Est-ce qu’en pâtisserie comme en mode vous disposez d’un cahier de tendances ? Si oui, quelles sont-elles pour 2011 ?

Non, pas vraiment, même s’il y a des modes par rapport à certains produits, certains goûts. Mais chez nous, c’est un peu plus pérenne qu’en mode où tout le monde va se retrouver à produire la même chose au même moment. En pâtisserie, on voit plus se dégager des tendances sur 2/3 ans. Quant à moi, j’ai un petit calepin qui ne me quitte pas et dans lequel je note plein de choses. Au moment de la création, je le reprends, je déroule, je retrouve l’inspiration du moment qui me donne ma première piste.

Quelle est la création dont vous êtes le plus fier depuis que vous êtes chez Fauchon ?

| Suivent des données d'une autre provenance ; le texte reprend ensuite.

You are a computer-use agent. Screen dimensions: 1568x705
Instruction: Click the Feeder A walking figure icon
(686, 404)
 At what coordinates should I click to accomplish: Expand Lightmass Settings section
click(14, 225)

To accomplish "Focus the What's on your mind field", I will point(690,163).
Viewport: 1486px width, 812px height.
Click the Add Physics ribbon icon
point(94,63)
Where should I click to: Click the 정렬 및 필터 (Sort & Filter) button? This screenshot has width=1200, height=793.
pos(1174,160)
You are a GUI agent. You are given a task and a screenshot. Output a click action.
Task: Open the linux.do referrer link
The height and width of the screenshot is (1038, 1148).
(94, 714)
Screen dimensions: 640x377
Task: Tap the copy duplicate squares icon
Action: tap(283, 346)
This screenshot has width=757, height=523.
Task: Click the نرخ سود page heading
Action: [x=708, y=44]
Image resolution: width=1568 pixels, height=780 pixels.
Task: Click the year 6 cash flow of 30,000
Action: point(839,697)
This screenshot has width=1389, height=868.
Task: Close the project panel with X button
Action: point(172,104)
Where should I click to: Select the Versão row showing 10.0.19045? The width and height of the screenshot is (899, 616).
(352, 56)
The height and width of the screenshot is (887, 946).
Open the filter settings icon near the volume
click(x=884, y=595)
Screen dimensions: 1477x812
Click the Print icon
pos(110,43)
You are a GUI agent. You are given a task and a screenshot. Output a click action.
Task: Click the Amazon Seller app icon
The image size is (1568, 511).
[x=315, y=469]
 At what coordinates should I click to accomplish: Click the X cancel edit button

Je n’en ai pas une, mais deux. La première : « Le bonnet du Père Noël », en 2002. Cela faisait 9 mois que j’avais été nommé chef, et c’était ma première création. De plus, à l’époque, les gâteaux de Noël ne se faisaient pas, on en a vendu plus de 800 et on a lancé la mode. Aujourd’hui, tous les pâtissiers font une création de Noël… La deuxième : « le CXX », un gâteau hommage, réalisé pour les 120 ans de Fauchon. Conçu un peu comme une compression de César, une sculpture avec des fourchettes en équilibre… C’était un vrai défi.

Justement, quel est votre défi pour l’avenir ?

En 2011, je voudrais me concentrer sur un aspect de la pâtisserie boutique. Contrairement à la restauration, au fait minute, il y a pas mal de contraintes. Il faut des desserts qui se tiennent et qui puissent supporter le transport. Je voudrais aller vers encore plus de finesse, de goût. Bref, être encore plus haut de gamme. On est déjà très bon, mais on peut toujours s’améliorer.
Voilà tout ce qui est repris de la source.